Search for the word "scrollbar" in the entries. Each line that holds it should be copied.
[DATA FOR THIS EXERCISE — start]
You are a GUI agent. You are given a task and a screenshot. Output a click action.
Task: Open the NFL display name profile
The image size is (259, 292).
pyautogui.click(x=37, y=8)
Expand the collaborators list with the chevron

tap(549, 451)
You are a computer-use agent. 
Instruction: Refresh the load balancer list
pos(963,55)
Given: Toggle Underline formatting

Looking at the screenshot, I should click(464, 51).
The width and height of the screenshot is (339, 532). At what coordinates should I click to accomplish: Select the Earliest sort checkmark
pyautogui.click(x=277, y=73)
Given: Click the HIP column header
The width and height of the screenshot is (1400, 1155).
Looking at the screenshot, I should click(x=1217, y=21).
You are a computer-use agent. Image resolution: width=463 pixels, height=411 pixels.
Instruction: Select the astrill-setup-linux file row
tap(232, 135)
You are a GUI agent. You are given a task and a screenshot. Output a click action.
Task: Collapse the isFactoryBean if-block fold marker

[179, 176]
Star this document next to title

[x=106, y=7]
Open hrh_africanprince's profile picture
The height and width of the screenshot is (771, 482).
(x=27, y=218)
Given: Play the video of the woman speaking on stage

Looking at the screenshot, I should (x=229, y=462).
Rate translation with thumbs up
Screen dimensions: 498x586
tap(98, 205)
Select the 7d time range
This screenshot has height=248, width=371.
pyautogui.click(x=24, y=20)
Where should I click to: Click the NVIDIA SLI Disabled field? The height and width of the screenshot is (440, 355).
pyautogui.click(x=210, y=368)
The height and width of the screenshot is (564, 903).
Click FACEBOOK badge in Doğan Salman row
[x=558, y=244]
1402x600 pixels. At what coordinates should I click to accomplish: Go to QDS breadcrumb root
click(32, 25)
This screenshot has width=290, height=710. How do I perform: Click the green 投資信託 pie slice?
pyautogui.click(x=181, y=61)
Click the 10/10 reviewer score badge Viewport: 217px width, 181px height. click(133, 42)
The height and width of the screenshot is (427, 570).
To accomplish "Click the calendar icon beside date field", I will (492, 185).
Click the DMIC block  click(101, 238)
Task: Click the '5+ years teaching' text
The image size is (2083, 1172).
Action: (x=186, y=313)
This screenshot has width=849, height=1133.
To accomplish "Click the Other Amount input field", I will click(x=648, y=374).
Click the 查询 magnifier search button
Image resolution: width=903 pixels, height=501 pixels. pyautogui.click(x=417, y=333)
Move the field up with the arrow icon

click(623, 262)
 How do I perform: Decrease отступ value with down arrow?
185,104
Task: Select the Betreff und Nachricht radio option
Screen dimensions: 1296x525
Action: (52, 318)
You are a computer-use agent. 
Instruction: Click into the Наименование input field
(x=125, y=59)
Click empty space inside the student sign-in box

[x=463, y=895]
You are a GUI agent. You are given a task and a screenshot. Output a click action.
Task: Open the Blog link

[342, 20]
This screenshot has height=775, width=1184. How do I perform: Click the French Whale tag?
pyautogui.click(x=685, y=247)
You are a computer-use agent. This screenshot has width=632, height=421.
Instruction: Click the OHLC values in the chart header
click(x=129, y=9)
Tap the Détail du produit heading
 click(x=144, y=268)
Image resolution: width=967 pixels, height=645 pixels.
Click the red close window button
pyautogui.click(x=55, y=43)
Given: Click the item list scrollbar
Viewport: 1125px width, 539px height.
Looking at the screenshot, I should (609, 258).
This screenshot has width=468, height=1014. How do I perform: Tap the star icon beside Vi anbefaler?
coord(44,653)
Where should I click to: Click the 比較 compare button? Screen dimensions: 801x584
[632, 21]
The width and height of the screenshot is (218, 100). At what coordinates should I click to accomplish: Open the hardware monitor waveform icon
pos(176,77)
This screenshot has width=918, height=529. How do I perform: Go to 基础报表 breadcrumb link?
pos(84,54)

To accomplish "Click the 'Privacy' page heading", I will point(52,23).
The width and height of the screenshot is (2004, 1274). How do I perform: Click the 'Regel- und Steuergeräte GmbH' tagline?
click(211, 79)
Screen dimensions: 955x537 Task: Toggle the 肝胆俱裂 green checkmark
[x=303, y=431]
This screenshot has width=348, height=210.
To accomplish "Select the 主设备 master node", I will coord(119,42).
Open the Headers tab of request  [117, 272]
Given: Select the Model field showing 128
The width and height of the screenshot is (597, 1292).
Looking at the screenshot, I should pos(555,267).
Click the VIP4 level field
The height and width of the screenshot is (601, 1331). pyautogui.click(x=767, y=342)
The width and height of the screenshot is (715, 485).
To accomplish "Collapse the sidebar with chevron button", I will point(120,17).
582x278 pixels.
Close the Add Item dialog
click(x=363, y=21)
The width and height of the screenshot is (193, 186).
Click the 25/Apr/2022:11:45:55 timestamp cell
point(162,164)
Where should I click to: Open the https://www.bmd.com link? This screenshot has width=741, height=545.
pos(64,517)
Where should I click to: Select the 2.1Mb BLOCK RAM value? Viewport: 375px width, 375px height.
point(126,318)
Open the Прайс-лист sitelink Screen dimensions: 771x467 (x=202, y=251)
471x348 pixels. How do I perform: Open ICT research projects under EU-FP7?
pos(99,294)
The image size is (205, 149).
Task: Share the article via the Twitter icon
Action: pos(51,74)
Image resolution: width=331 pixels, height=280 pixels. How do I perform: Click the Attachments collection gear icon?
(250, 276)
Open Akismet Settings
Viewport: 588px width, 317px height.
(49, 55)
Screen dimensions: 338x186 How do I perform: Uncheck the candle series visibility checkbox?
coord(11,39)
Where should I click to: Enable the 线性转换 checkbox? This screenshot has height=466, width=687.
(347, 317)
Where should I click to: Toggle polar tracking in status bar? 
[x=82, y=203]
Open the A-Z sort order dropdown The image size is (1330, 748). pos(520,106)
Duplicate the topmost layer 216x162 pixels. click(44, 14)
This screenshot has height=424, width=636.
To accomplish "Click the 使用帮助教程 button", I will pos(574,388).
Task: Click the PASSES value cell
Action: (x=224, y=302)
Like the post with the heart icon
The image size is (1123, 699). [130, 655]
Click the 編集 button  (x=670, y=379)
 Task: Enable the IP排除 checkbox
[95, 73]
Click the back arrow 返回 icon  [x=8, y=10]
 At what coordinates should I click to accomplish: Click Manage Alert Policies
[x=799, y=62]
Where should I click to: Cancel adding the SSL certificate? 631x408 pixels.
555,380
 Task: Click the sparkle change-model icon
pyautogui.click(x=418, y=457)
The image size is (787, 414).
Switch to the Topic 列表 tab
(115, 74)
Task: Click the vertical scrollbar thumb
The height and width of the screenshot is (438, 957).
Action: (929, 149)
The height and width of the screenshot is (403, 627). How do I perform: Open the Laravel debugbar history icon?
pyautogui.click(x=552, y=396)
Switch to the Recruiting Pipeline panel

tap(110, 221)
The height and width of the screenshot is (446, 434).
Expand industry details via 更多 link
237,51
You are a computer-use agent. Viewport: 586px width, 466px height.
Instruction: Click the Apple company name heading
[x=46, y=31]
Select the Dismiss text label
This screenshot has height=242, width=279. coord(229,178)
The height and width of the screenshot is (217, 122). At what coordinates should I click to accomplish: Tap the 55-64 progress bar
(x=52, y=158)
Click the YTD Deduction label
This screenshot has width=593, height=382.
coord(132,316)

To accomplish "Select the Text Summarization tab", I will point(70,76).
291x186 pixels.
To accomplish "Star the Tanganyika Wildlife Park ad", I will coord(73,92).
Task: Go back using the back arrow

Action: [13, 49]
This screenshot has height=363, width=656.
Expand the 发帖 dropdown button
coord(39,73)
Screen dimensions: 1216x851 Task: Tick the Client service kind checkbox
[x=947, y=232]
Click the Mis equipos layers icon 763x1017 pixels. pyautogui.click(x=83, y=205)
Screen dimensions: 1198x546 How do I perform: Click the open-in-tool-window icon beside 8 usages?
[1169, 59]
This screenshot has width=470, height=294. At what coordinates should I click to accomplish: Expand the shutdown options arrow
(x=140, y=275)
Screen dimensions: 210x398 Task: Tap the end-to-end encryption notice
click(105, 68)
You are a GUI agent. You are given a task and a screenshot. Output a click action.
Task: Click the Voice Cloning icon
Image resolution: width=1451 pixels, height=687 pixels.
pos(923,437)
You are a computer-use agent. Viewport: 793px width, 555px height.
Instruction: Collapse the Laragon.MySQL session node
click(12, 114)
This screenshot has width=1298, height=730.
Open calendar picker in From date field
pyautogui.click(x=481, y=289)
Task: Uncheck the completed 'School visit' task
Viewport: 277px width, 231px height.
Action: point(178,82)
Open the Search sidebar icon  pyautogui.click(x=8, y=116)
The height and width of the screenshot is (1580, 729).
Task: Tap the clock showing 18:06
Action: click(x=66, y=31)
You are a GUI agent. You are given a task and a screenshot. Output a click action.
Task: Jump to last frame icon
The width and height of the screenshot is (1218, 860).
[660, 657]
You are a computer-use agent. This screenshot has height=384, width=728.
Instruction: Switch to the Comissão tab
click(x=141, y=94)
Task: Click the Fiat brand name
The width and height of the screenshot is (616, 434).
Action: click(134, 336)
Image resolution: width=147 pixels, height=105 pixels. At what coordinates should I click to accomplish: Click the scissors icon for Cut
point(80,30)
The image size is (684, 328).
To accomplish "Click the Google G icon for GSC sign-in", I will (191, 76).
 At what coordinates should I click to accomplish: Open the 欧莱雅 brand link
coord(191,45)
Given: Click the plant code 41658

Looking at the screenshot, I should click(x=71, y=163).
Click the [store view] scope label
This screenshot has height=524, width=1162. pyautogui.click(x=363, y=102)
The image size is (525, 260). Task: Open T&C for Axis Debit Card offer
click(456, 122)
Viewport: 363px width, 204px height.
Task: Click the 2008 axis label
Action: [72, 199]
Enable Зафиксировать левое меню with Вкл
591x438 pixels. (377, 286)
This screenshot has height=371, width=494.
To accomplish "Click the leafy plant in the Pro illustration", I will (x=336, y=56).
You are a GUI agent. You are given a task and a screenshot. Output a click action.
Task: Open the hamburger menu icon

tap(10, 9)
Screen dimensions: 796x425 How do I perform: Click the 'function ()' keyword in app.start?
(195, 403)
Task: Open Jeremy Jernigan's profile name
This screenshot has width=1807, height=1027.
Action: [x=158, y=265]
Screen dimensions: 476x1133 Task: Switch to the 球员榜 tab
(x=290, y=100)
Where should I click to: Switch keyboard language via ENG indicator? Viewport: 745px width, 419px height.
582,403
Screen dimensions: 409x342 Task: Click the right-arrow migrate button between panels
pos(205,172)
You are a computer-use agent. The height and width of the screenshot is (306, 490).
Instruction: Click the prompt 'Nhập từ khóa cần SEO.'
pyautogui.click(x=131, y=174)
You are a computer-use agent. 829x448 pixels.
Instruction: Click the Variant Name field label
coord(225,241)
[DATA FOR THIS EXERCISE — finish]
# [OUTPUT FOR THIS TASK]
Given: Click the item list scrollbar
Task: Click the vertical scrollbar thumb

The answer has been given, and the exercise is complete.